One question worth asking — what happens if you change the order of the two balance lookups in the transfer branch, so the recipient gets credited before the sender is debited and the sender turns out to be broke? Look at the code. The check if src < cents runs before either jar moves, so the early return fires and nothing changes. But if a future engineer rewrites that to credit first and check after, the wallet would briefly hold more money than exists, and a second concurrent transfer reading the inflated balance could overdraft. The order of checks is the rule.
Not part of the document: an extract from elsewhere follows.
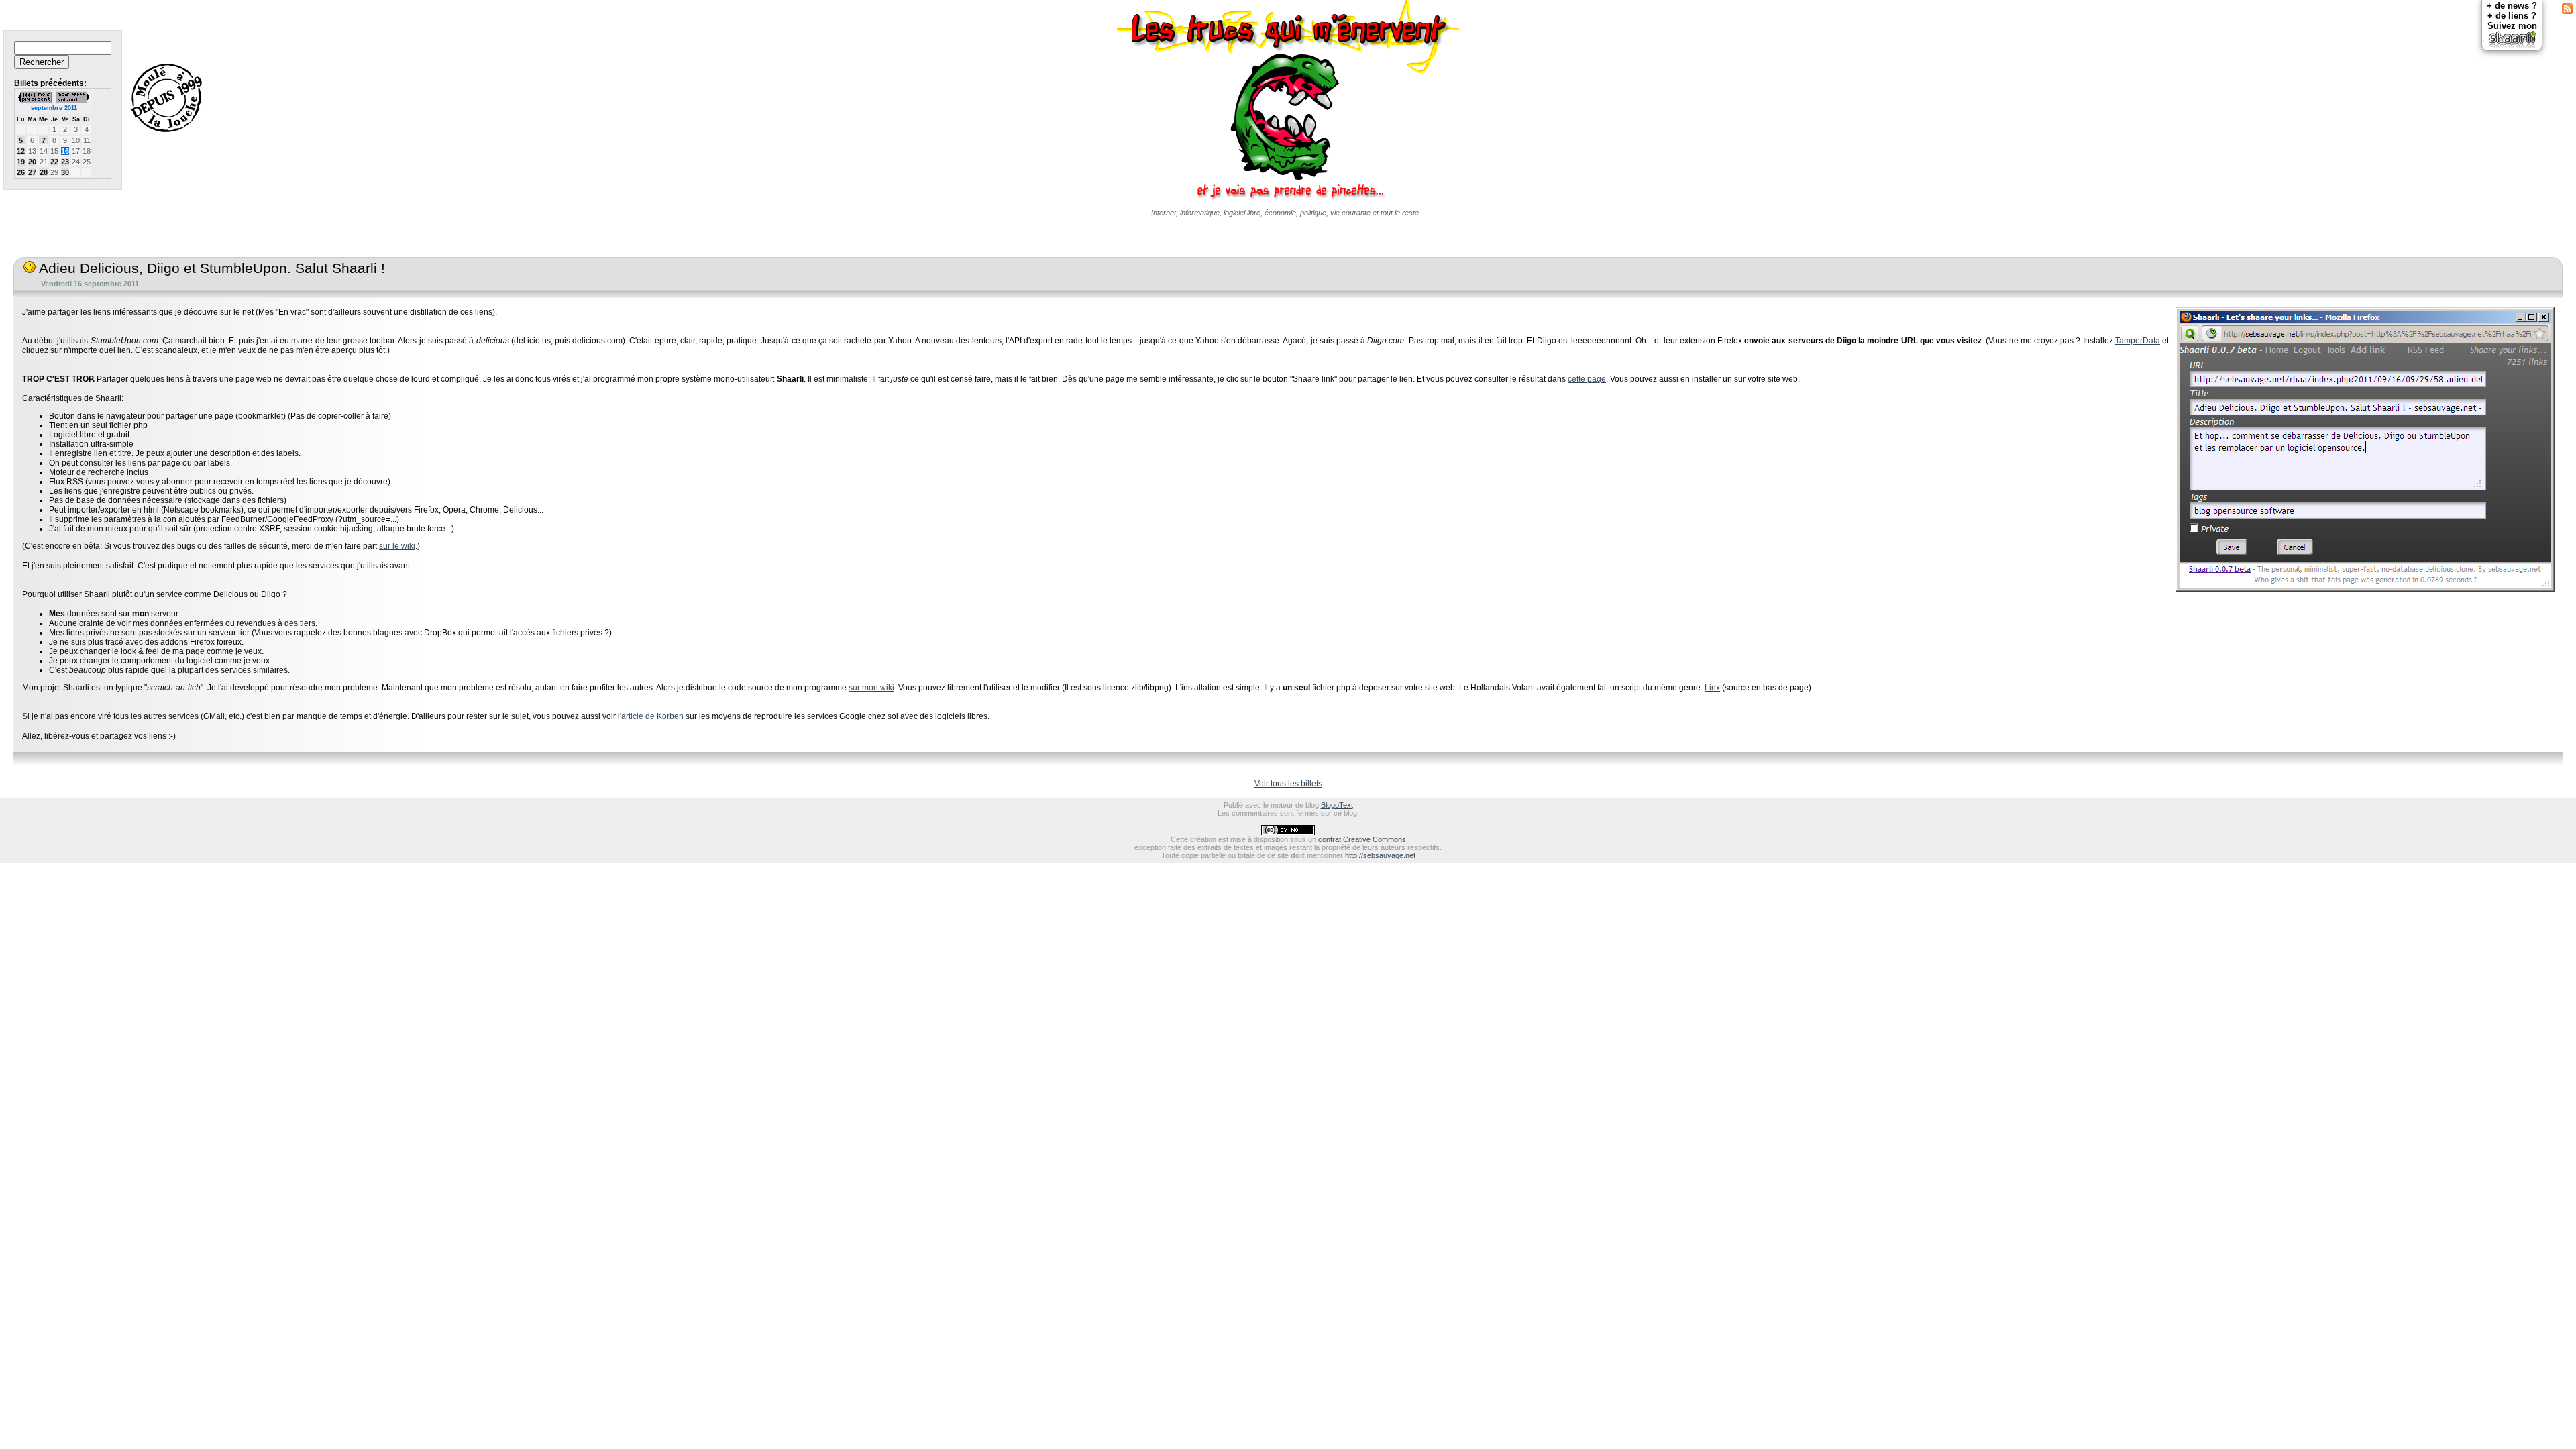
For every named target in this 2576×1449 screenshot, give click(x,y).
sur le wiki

The thing this wallet cannot do is survive two events at the same instant. The apply method takes &mut self, so the Rust compiler will not let two threads call it on the same wallet — which is fine for one shelf in one kitchen, but the moment the bank has ten thousand shelves and a million customers, the next bottleneck is how to let many wallets process events at once without losing pennies in the cracks between them.